## WHAT YOU WILL DO
Beginning with the line that holds "Open the Chrome extensions puzzle icon" and ending with the last line below, repeat each line exactly, leaving any pictures out.

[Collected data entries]
--------------------------------------------------

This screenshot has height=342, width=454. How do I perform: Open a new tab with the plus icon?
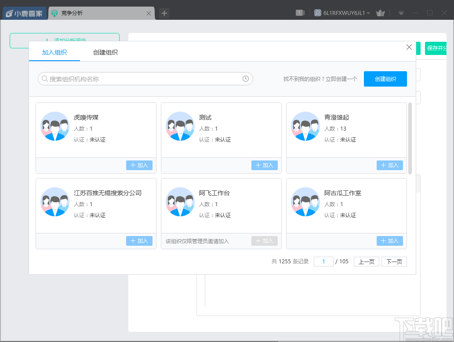tap(163, 13)
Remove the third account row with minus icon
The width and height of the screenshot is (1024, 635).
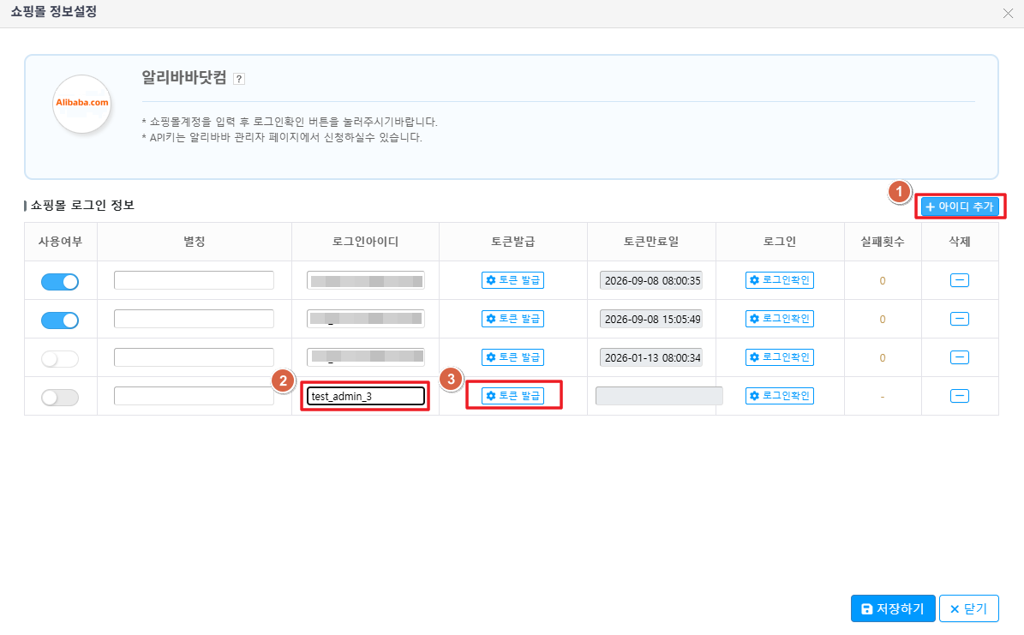click(x=960, y=357)
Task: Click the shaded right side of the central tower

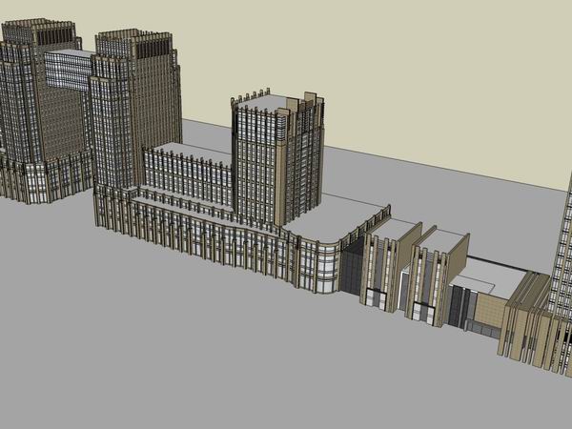Action: click(303, 162)
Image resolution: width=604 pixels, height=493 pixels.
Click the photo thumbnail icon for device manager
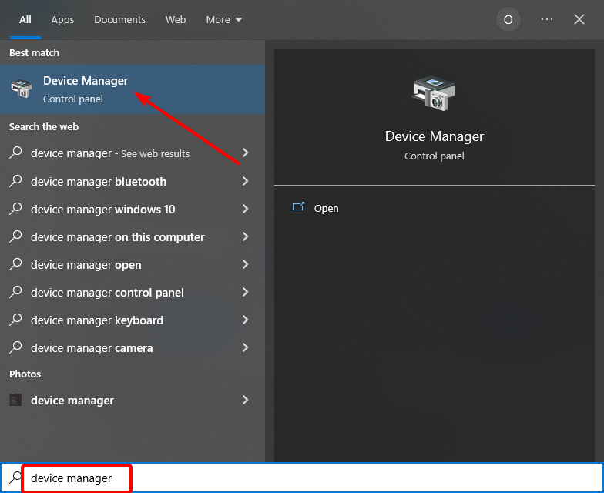point(15,401)
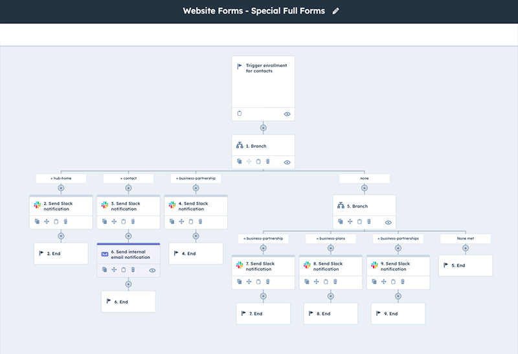Delete the 2. Send Slack notification action

[65, 221]

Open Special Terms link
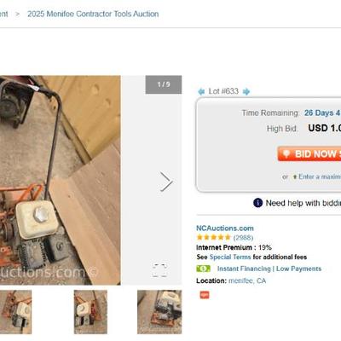(230, 257)
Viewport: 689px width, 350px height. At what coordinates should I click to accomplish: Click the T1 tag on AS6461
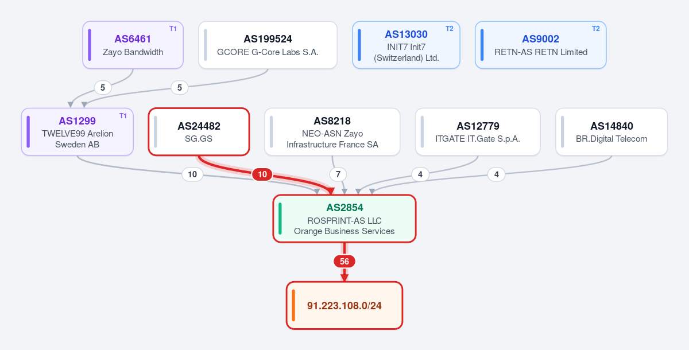173,29
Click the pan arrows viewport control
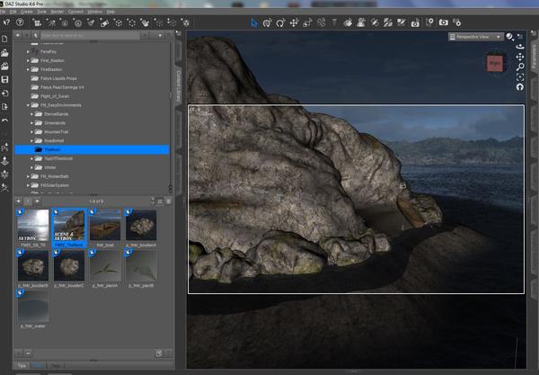539x375 pixels. point(522,57)
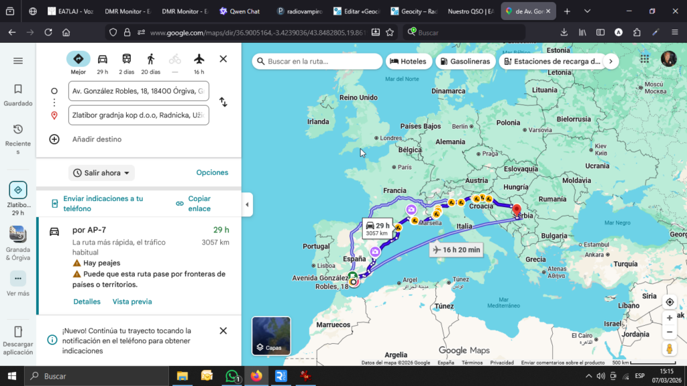Select public transit travel mode
The height and width of the screenshot is (386, 687).
pos(126,59)
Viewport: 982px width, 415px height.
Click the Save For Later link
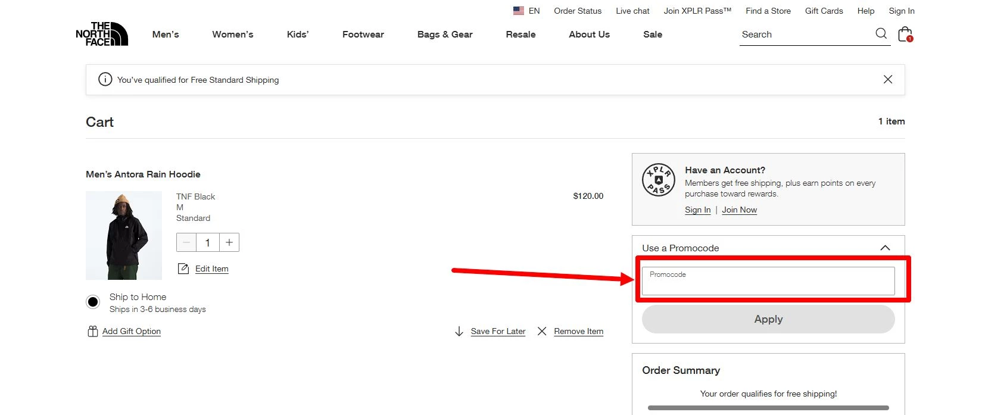[498, 332]
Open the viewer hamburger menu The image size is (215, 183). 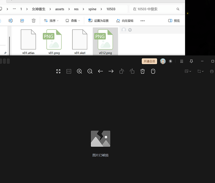tap(181, 61)
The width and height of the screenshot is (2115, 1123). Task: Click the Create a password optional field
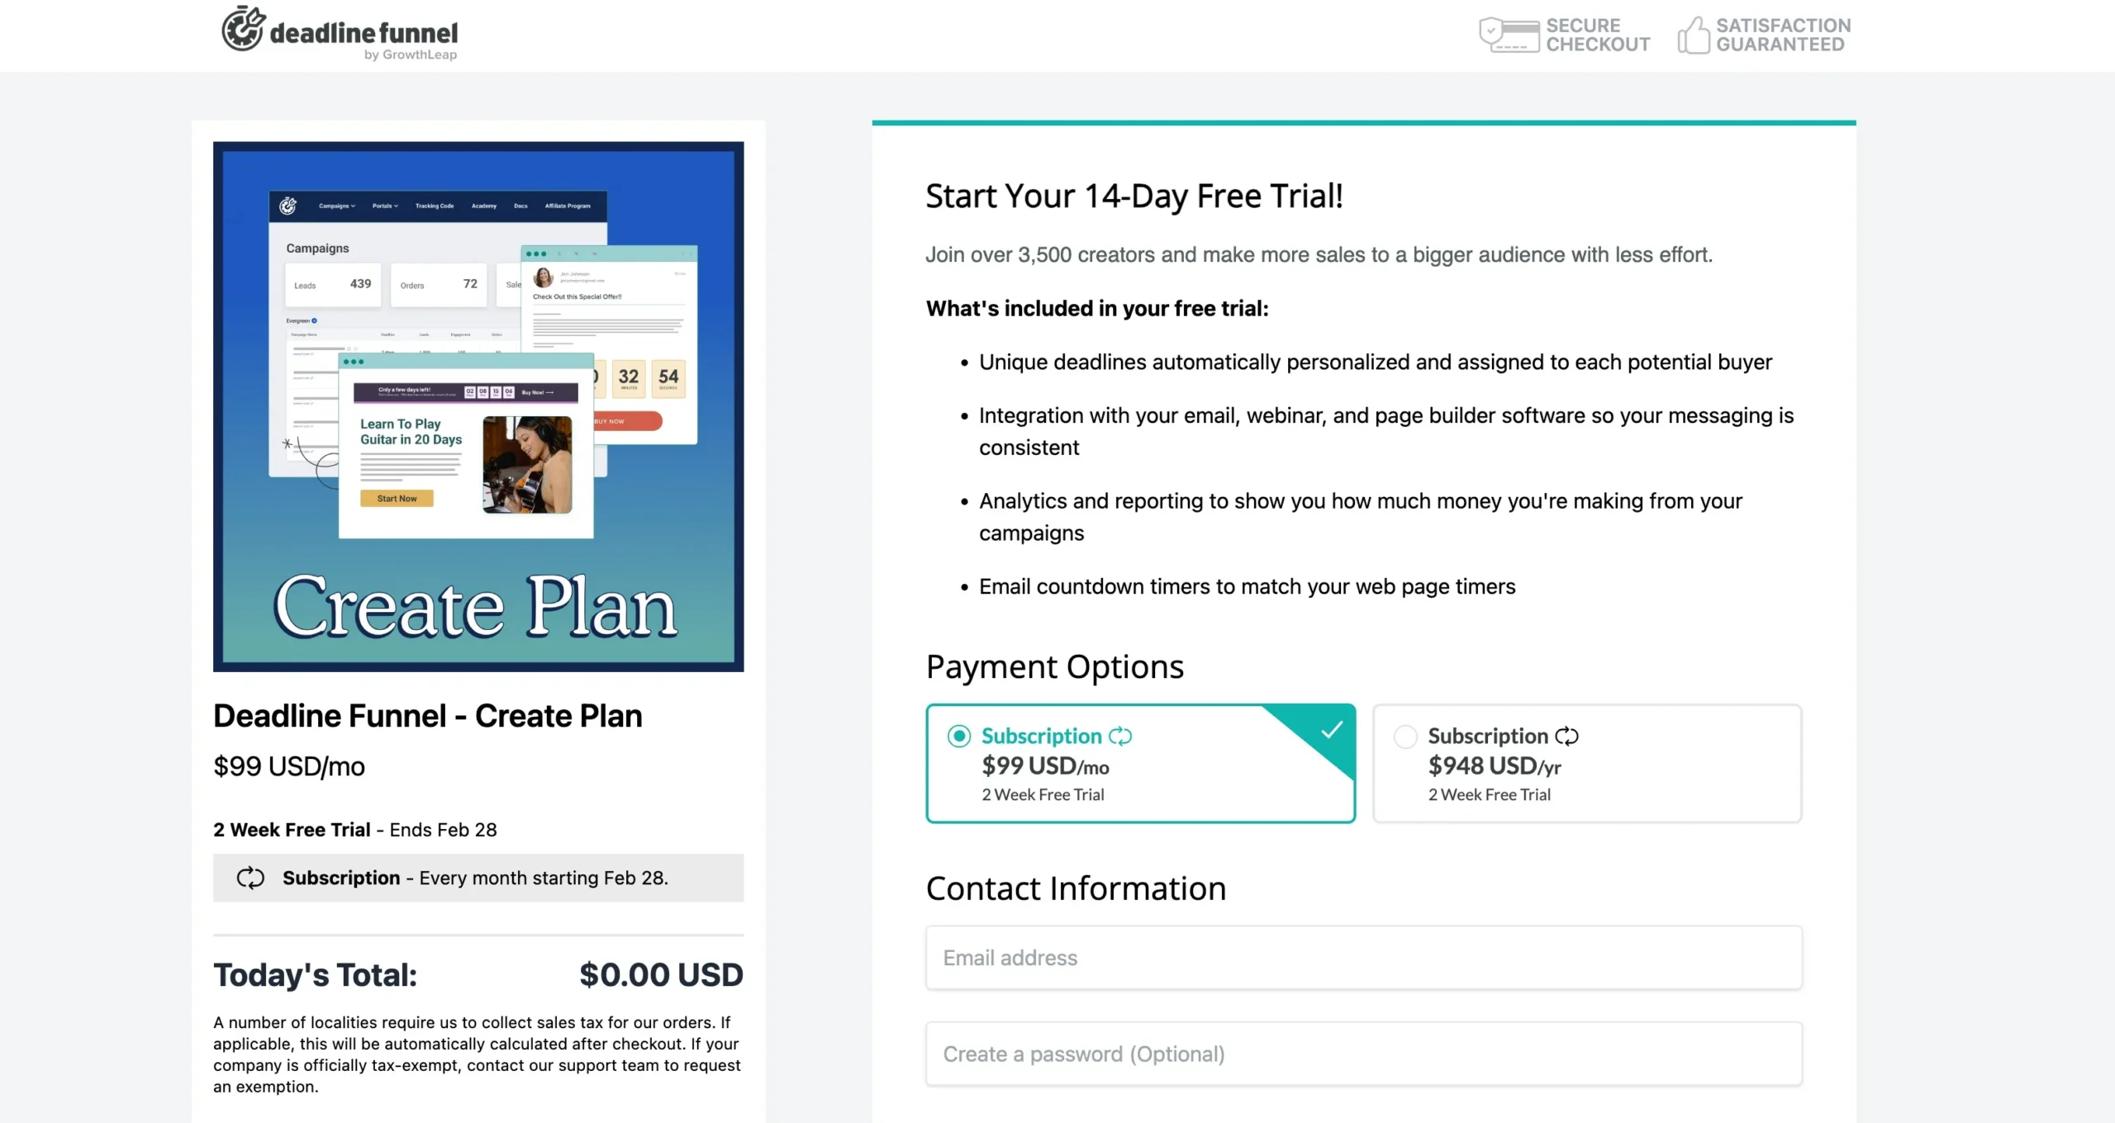click(1364, 1053)
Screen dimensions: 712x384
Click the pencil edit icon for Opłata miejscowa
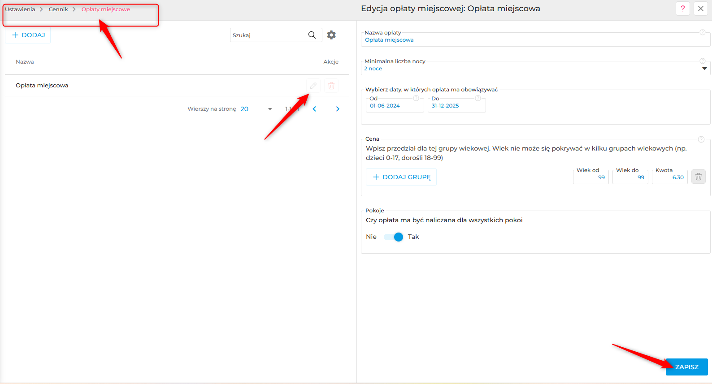(313, 86)
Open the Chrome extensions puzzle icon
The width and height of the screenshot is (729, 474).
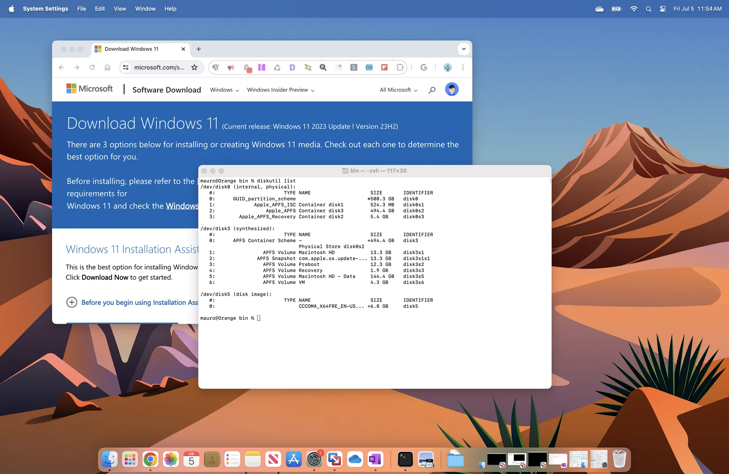tap(400, 68)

--------------------------------------------------

## SOLUTION TO THIS PROBLEM
Open the Chrome extensions puzzle icon
The width and height of the screenshot is (729, 474).
tap(400, 68)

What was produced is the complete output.